The rugby playing, computer science student has been pursuing a study titled "Investigating the Impact of Seed Value Choices for the K-Means Clustering Algorithm," under the direction of Professor of Computer Science John Trono.
The son of Dennis Kronenberg and Alice Rogers of Winchester, Mass., David Kronenberg graduated from Boston College High School in 2006 before coming to Saint Michael's.
"Independent research appeals to me, maybe more than a regular classroom," said Kronenberg. "It's open-ended and you can discover new things, not just carry out an assignment; if I find something that I think would make sense, I can explore it on my own." About his summer research he said, "It was excellent to work on a single project; it was more rewarding to have a long project rather than a lot of small assignments." He is writing a final report now and will likely be submitting it to the spring 2010 Hudson River Undergraduate Math Conference, and will propose it for a poster session during the Saint Michael's Research Symposium Day in the spring of 2010.
"Clustering analysis is an unsupervised learning method that can be used to study the structure within large sets of data, and computer programs are an ideal way of employing these strategies," Professor Trono explained. "Bioinformatics, for instance, is just one of many different scientific areas that can benefit from these techniques; they can help identify genes in microarray data for instance," he said. "There are many other applications as well where large amounts of data can be reduced to a much smaller set of data, once you establish where the clusters occur, thus making the data more useful and accessible. There are also quite a few different types of clustering algorithms - some work better than others on different types of data," he said.
Professor Trono added, "These research opportunities allow the students to integrate the knowledge and skills they've acquired from many different classes, and apply them to solving a problem they've never seen before. This also provides them with a glimpse of what they may be doing after they graduate. Personally, I also benefit from their fresh views," he said. "They force me to rethink certain aspects of a project's initial design, and to consider additional functionality and/or experimentation as their projects progress."

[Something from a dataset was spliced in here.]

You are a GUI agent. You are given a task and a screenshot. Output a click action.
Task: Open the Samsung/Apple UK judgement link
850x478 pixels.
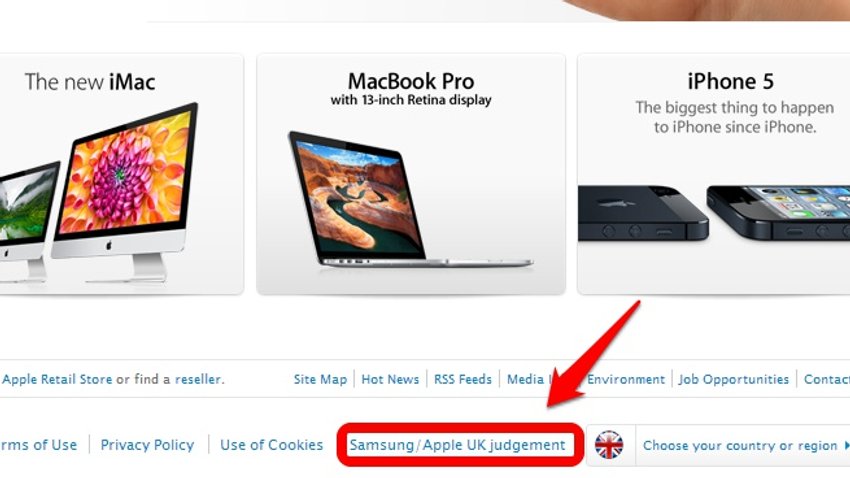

Saint Michael's College is a distinctive Catholic liberal arts college that provides an education with a social conscience, producing graduates with the intellectual tools they need to lead a successful, purposeful life that will contribute to peace and justice in our world. Founded in 1904 by the Society of St. Edmund and headed by President John J. Neuhauser, Saint Michael's is identified by the Princeton Review as one of the nation's
Best 371 Colleges, ranking as 9th among institutions in Quality of Life and 2nd in Town-Gown Relations. It is one of only 270 institutions nationwide, and one of only 20 Catholic colleges, with a Phi Beta Kappa chapter on campus, Saint Michael's has 2,000 full-time undergraduate students, some 500 graduate students and 200 international students. In recent years Saint Michael's students and professors have received Rhodes, Woodrow Wilson, Guggenheim, Fulbright, National Science Foundation and other grants, and its professors have been named Vermont Professor of the Year in four of the last nine years. The college is currently listed as one of the nation's Best Liberal Arts Colleges in the 2009
U.S. News & World Report rankings. Saint Michael's is located just outside of Burlington, Vermont, one of America's top college towns.